(Extracted records)
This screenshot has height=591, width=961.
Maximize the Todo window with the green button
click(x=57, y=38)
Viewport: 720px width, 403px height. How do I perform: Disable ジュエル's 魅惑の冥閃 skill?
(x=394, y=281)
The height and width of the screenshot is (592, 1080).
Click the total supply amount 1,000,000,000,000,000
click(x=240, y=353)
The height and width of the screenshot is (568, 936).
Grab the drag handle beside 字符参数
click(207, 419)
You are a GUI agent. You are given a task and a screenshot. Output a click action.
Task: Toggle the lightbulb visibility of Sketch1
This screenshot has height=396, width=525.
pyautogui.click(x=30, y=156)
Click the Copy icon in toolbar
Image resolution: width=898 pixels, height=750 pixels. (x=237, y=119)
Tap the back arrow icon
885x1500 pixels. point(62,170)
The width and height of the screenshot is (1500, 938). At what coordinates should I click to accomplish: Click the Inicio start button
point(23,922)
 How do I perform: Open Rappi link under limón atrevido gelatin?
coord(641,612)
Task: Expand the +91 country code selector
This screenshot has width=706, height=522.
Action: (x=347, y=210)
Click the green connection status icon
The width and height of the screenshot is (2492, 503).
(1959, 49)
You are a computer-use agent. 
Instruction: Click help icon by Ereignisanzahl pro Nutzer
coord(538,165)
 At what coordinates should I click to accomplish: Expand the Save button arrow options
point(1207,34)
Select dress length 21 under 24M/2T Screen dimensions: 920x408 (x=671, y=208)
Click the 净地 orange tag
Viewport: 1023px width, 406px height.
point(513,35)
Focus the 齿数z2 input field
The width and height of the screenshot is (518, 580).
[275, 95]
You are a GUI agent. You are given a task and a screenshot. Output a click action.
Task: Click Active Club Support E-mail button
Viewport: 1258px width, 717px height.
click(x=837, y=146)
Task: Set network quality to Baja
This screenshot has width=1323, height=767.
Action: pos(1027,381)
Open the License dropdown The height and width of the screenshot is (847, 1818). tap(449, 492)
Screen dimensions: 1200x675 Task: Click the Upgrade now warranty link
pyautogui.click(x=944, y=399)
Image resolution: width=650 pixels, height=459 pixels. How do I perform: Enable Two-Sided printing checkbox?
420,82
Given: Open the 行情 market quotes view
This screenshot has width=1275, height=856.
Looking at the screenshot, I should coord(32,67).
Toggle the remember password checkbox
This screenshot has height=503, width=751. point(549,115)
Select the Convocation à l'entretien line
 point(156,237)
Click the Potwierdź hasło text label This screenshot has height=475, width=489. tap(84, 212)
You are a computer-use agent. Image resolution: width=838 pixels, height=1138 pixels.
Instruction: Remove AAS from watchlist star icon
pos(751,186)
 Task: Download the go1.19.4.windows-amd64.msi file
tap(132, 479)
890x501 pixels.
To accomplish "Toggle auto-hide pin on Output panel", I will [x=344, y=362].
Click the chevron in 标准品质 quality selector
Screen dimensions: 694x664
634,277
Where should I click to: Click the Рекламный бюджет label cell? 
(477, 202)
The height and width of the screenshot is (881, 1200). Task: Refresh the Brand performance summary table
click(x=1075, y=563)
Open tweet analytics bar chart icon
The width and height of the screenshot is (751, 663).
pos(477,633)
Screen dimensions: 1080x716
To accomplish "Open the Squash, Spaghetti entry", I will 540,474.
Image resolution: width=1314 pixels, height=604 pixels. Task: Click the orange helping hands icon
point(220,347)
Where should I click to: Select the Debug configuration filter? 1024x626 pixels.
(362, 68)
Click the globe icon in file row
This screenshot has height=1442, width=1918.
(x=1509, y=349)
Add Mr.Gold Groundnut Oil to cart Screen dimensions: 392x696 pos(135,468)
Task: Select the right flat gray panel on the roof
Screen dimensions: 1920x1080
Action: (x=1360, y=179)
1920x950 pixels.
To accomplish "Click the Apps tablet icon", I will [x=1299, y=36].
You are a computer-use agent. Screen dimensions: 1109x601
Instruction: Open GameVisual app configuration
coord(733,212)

### Brief
Repeat all of the records, letter for letter.

### Written response
This screenshot has height=591, width=961.
Maximize the Todo window with the green button
click(x=57, y=38)
Viewport: 720px width, 403px height. How do I perform: Disable ジュエル's 魅惑の冥閃 skill?
(x=394, y=281)
The height and width of the screenshot is (592, 1080).
Click the total supply amount 1,000,000,000,000,000
click(x=240, y=353)
The height and width of the screenshot is (568, 936).
Grab the drag handle beside 字符参数
click(207, 419)
You are a GUI agent. You are given a task and a screenshot. Output a click action.
Task: Toggle the lightbulb visibility of Sketch1
This screenshot has height=396, width=525.
pyautogui.click(x=30, y=156)
Click the Copy icon in toolbar
Image resolution: width=898 pixels, height=750 pixels. (x=237, y=119)
Tap the back arrow icon
885x1500 pixels. point(62,170)
The width and height of the screenshot is (1500, 938). At what coordinates should I click to accomplish: Click the Inicio start button
point(23,922)
 How do I perform: Open Rappi link under limón atrevido gelatin?
coord(641,612)
Task: Expand the +91 country code selector
This screenshot has width=706, height=522.
Action: (x=347, y=210)
Click the green connection status icon
The width and height of the screenshot is (2492, 503).
(1959, 49)
You are a computer-use agent. 
Instruction: Click help icon by Ereignisanzahl pro Nutzer
coord(538,165)
 At what coordinates should I click to accomplish: Expand the Save button arrow options
point(1207,34)
Select dress length 21 under 24M/2T Screen dimensions: 920x408 (x=671, y=208)
Click the 净地 orange tag
Viewport: 1023px width, 406px height.
point(513,35)
Focus the 齿数z2 input field
The width and height of the screenshot is (518, 580).
[275, 95]
You are a GUI agent. You are given a task and a screenshot. Output a click action.
Task: Click Active Club Support E-mail button
Viewport: 1258px width, 717px height.
click(x=837, y=146)
Task: Set network quality to Baja
This screenshot has width=1323, height=767.
Action: pos(1027,381)
Open the License dropdown The height and width of the screenshot is (847, 1818). tap(449, 492)
Screen dimensions: 1200x675 Task: Click the Upgrade now warranty link
pyautogui.click(x=944, y=399)
Image resolution: width=650 pixels, height=459 pixels. How do I perform: Enable Two-Sided printing checkbox?
420,82
Given: Open the 行情 market quotes view
This screenshot has width=1275, height=856.
Looking at the screenshot, I should coord(32,67).
Toggle the remember password checkbox
This screenshot has height=503, width=751. point(549,115)
Select the Convocation à l'entretien line
 point(156,237)
Click the Potwierdź hasło text label This screenshot has height=475, width=489. tap(84, 212)
You are a computer-use agent. Image resolution: width=838 pixels, height=1138 pixels.
Instruction: Remove AAS from watchlist star icon
pos(751,186)
 Task: Download the go1.19.4.windows-amd64.msi file
tap(132, 479)
890x501 pixels.
To accomplish "Toggle auto-hide pin on Output panel", I will [x=344, y=362].
Click the chevron in 标准品质 quality selector
Screen dimensions: 694x664
634,277
Where should I click to: Click the Рекламный бюджет label cell? 
(477, 202)
The height and width of the screenshot is (881, 1200). Task: Refresh the Brand performance summary table
click(x=1075, y=563)
Open tweet analytics bar chart icon
The width and height of the screenshot is (751, 663).
pos(477,633)
Screen dimensions: 1080x716
To accomplish "Open the Squash, Spaghetti entry", I will 540,474.
Image resolution: width=1314 pixels, height=604 pixels. Task: Click the orange helping hands icon
point(220,347)
Where should I click to: Select the Debug configuration filter? 1024x626 pixels.
(362, 68)
Click the globe icon in file row
This screenshot has height=1442, width=1918.
(x=1509, y=349)
Add Mr.Gold Groundnut Oil to cart Screen dimensions: 392x696 pos(135,468)
Task: Select the right flat gray panel on the roof
Screen dimensions: 1920x1080
Action: (x=1360, y=179)
1920x950 pixels.
To accomplish "Click the Apps tablet icon", I will [x=1299, y=36].
You are a computer-use agent. Screen dimensions: 1109x601
Instruction: Open GameVisual app configuration
coord(733,212)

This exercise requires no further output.